### Collected data entries:
* * * * * * *
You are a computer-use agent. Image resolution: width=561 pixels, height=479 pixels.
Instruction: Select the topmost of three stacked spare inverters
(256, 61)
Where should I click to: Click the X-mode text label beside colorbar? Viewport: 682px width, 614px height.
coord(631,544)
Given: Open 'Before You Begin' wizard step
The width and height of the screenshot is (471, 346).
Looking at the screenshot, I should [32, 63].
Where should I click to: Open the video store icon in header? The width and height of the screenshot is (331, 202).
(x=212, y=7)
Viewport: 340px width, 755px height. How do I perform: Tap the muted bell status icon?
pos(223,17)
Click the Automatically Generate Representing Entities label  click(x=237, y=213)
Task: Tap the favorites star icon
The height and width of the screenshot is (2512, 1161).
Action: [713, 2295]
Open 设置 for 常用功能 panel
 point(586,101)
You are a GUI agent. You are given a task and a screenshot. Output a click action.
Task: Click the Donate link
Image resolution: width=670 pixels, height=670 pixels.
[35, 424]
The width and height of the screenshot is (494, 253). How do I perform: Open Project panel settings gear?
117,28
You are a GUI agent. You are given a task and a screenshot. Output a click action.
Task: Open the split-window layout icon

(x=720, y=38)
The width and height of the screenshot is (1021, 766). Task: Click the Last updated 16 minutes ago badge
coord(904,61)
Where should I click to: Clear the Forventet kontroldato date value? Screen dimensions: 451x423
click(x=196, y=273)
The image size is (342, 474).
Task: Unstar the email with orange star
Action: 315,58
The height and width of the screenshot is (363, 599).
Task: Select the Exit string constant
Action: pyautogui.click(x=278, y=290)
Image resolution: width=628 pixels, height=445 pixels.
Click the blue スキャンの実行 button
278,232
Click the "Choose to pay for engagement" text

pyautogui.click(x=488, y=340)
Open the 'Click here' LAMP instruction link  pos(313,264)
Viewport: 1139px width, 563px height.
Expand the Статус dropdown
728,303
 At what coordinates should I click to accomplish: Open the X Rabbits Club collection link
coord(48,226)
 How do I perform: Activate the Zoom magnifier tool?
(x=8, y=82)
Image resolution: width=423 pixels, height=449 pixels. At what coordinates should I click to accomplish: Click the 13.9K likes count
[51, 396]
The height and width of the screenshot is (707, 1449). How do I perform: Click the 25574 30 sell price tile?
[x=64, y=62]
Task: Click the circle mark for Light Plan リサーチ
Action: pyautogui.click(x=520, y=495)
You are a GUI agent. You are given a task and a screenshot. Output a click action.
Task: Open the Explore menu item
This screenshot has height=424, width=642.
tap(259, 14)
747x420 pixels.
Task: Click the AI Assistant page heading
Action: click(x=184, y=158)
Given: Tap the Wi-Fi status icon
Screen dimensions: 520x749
* * * * * * *
### TO DO:
Restate the data in full so that no line differs from the original.

### ANSWER SECTION:
You are a computer-use agent. Image resolution: width=561 pixels, height=479 pixels.
Instruction: Select the topmost of three stacked spare inverters
(256, 61)
Where should I click to: Click the X-mode text label beside colorbar? Viewport: 682px width, 614px height.
coord(631,544)
Given: Open 'Before You Begin' wizard step
The width and height of the screenshot is (471, 346).
Looking at the screenshot, I should [32, 63].
Where should I click to: Open the video store icon in header? The width and height of the screenshot is (331, 202).
(x=212, y=7)
Viewport: 340px width, 755px height. How do I perform: Tap the muted bell status icon?
pos(223,17)
Click the Automatically Generate Representing Entities label  click(x=237, y=213)
Task: Tap the favorites star icon
The height and width of the screenshot is (2512, 1161).
Action: [713, 2295]
Open 设置 for 常用功能 panel
 point(586,101)
You are a GUI agent. You are given a task and a screenshot. Output a click action.
Task: Click the Donate link
Image resolution: width=670 pixels, height=670 pixels.
[35, 424]
The width and height of the screenshot is (494, 253). How do I perform: Open Project panel settings gear?
117,28
You are a GUI agent. You are given a task and a screenshot. Output a click action.
Task: Open the split-window layout icon

(x=720, y=38)
The width and height of the screenshot is (1021, 766). Task: Click the Last updated 16 minutes ago badge
coord(904,61)
Where should I click to: Clear the Forventet kontroldato date value? Screen dimensions: 451x423
click(x=196, y=273)
The image size is (342, 474).
Task: Unstar the email with orange star
Action: 315,58
The height and width of the screenshot is (363, 599).
Task: Select the Exit string constant
Action: pyautogui.click(x=278, y=290)
Image resolution: width=628 pixels, height=445 pixels.
Click the blue スキャンの実行 button
278,232
Click the "Choose to pay for engagement" text

pyautogui.click(x=488, y=340)
Open the 'Click here' LAMP instruction link  pos(313,264)
Viewport: 1139px width, 563px height.
Expand the Статус dropdown
728,303
 At what coordinates should I click to accomplish: Open the X Rabbits Club collection link
coord(48,226)
 How do I perform: Activate the Zoom magnifier tool?
(x=8, y=82)
Image resolution: width=423 pixels, height=449 pixels. At what coordinates should I click to accomplish: Click the 13.9K likes count
[51, 396]
The height and width of the screenshot is (707, 1449). How do I perform: Click the 25574 30 sell price tile?
[x=64, y=62]
Task: Click the circle mark for Light Plan リサーチ
Action: pyautogui.click(x=520, y=495)
You are a GUI agent. You are given a task and a screenshot. Output a click action.
Task: Open the Explore menu item
This screenshot has height=424, width=642.
tap(259, 14)
747x420 pixels.
Task: Click the AI Assistant page heading
Action: click(x=184, y=158)
Given: Tap the Wi-Fi status icon
Screen dimensions: 520x749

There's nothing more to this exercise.